El último barómetro del CIS ha provocado una situación curiosa entre los partidos catalanes, que se achacaron entre sí -ERC e ICV, socios del PSC en el tripartito, a CiU, y viceversa- parte de la responsabilidad en el retroceso de las expectativas de voto del PSOE.
Republicanos y ecosocialistas interpretaron los resultados de la encuesta como la demostración de que la apuesta de Rodríguez Zapatero por CiU durante los nueve primeros meses del año no agrada a su electorado. «Todos los que decían que los socialistas recibirían el castigo de la sociedad por nuestra amistad -señaló Agustí Cerdà- deberían revisar sus opiniones».
El diputado independentista recordó que durante el tiempo que el PSOE se apoyó en las fuerzas de izquierdas para sacar adelante sus iniciativas, los barómetros del CIS le fueron más favorables. «Por tanto -dijo- ése es el camino a seguir».

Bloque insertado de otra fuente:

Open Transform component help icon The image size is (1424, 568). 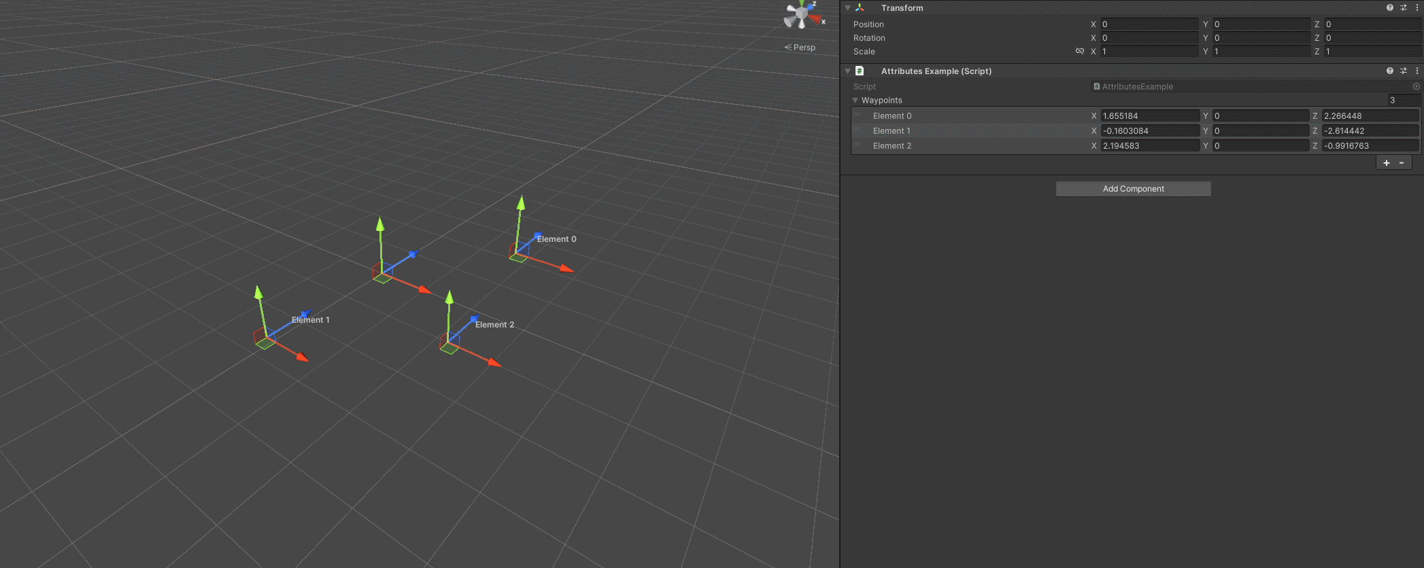[x=1390, y=7]
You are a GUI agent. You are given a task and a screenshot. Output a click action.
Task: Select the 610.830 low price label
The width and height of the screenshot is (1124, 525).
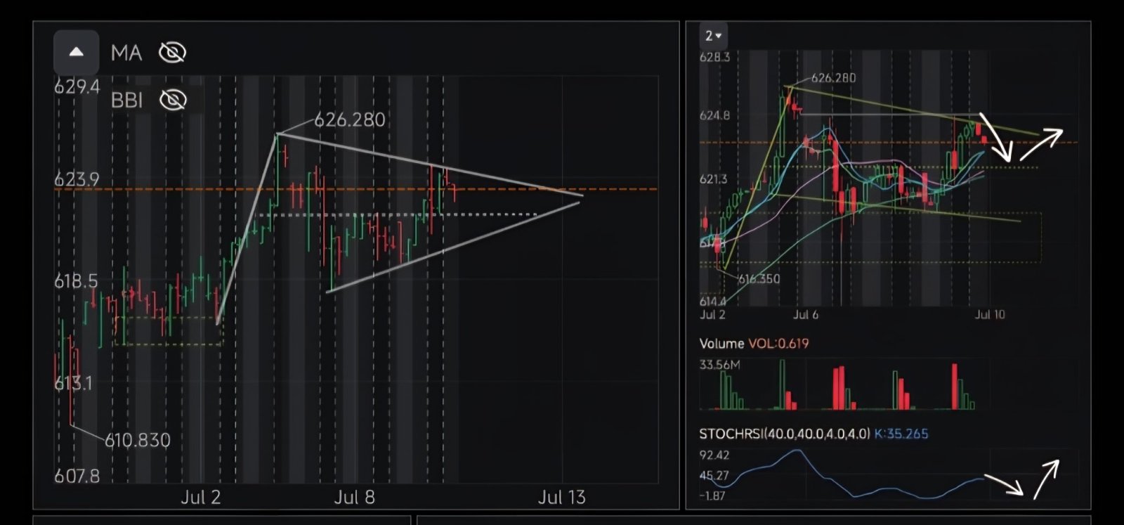(138, 440)
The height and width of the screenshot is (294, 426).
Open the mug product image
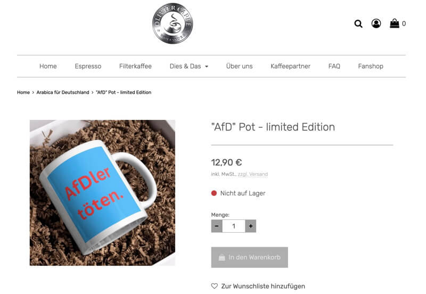102,193
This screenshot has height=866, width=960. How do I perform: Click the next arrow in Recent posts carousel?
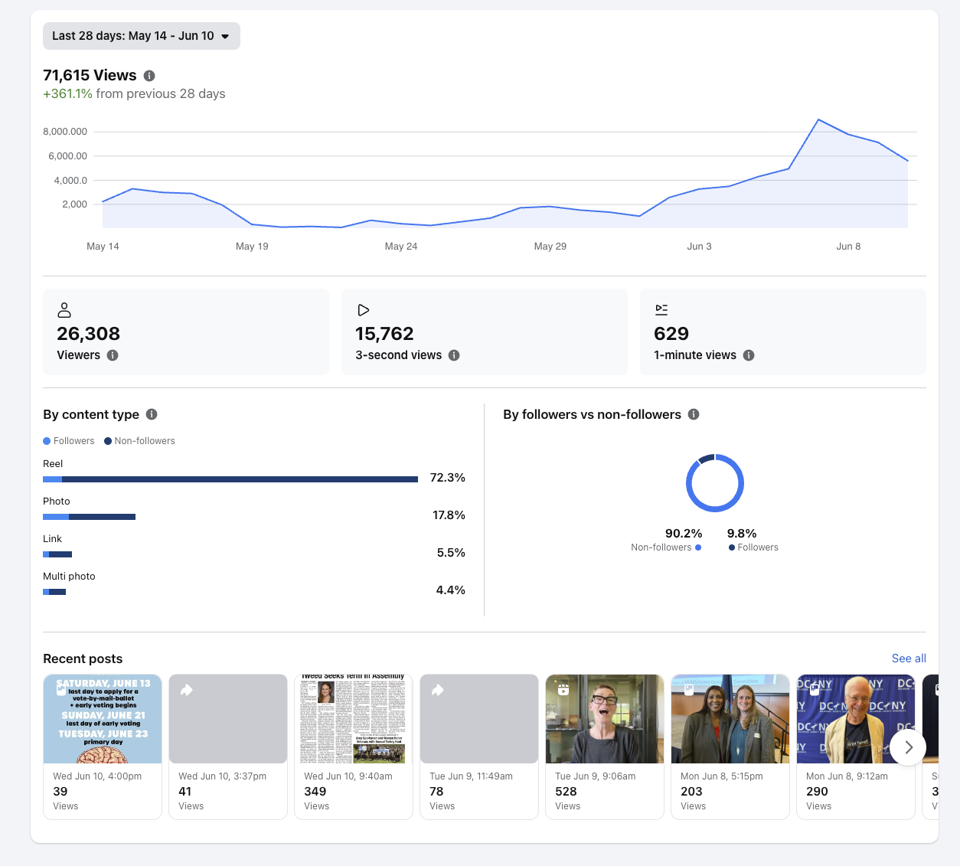tap(908, 747)
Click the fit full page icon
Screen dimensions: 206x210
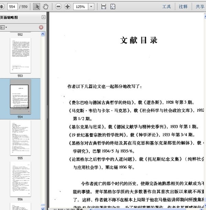point(113,7)
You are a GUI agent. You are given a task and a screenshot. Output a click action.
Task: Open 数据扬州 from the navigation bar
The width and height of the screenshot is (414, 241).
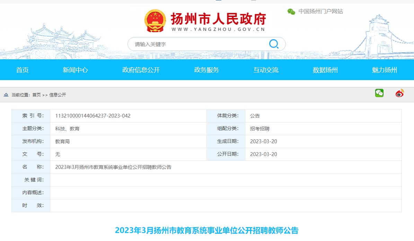tap(325, 70)
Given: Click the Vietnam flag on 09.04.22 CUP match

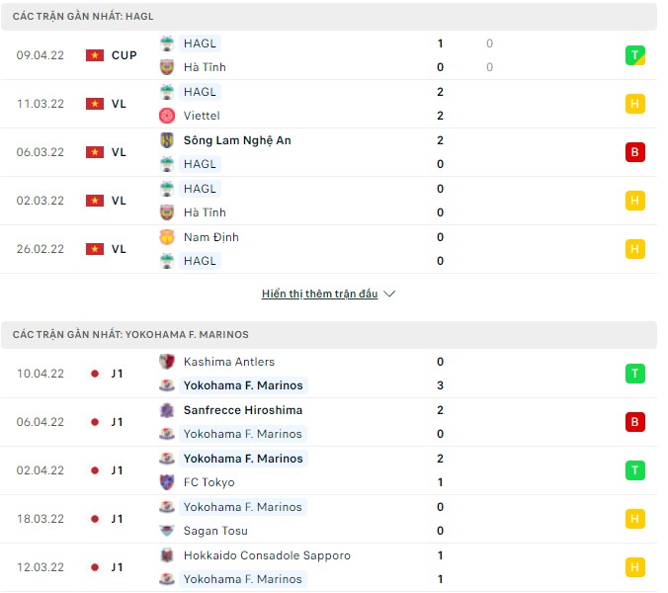Looking at the screenshot, I should tap(95, 55).
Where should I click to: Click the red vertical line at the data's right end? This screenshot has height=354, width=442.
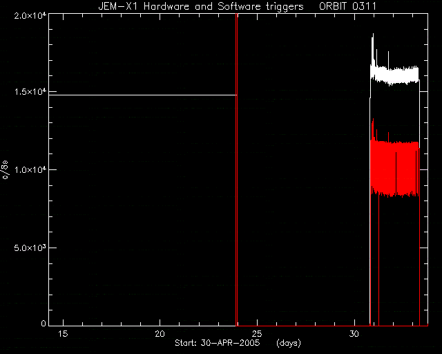click(x=419, y=236)
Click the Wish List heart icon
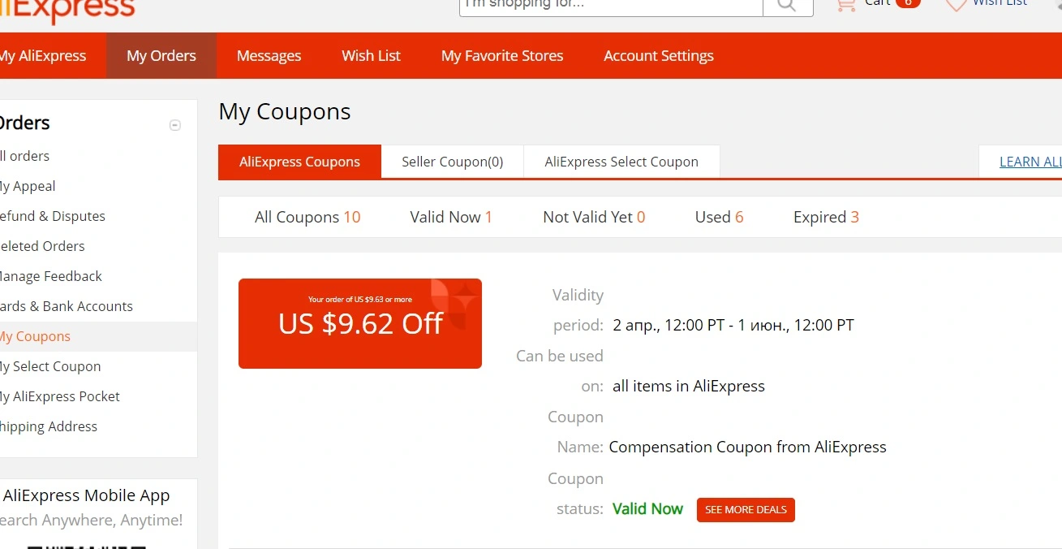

En la misma línea, el portavoz de ICV, Joan Herrera, aseguró que los sondeos reflejan una «fuerte desmoralización» del electorado de izquierdas por las «políticas más moderadas» desarrolladas por el Ejecutivo junto a CiU. Por ello, emplazó a los socialistas a recuperar el rumbo marcado al inicio de la legislatura con leyes como la de la memoria histórica, de resarcimiento a las víctimas de la guerra civil.
Bien distinta es la interpretación de CiU. Su presidente, Artur Mas, sostuvo ayer en declaraciones a An- tena 3 que «el tipo de pactos que han hecho en Cataluña desconciertan al electorado socialista», y puso en duda «hasta qué punto el partido socialista está escogiendo bien sus socios» al optar por un partido que «se declara independentista catalán».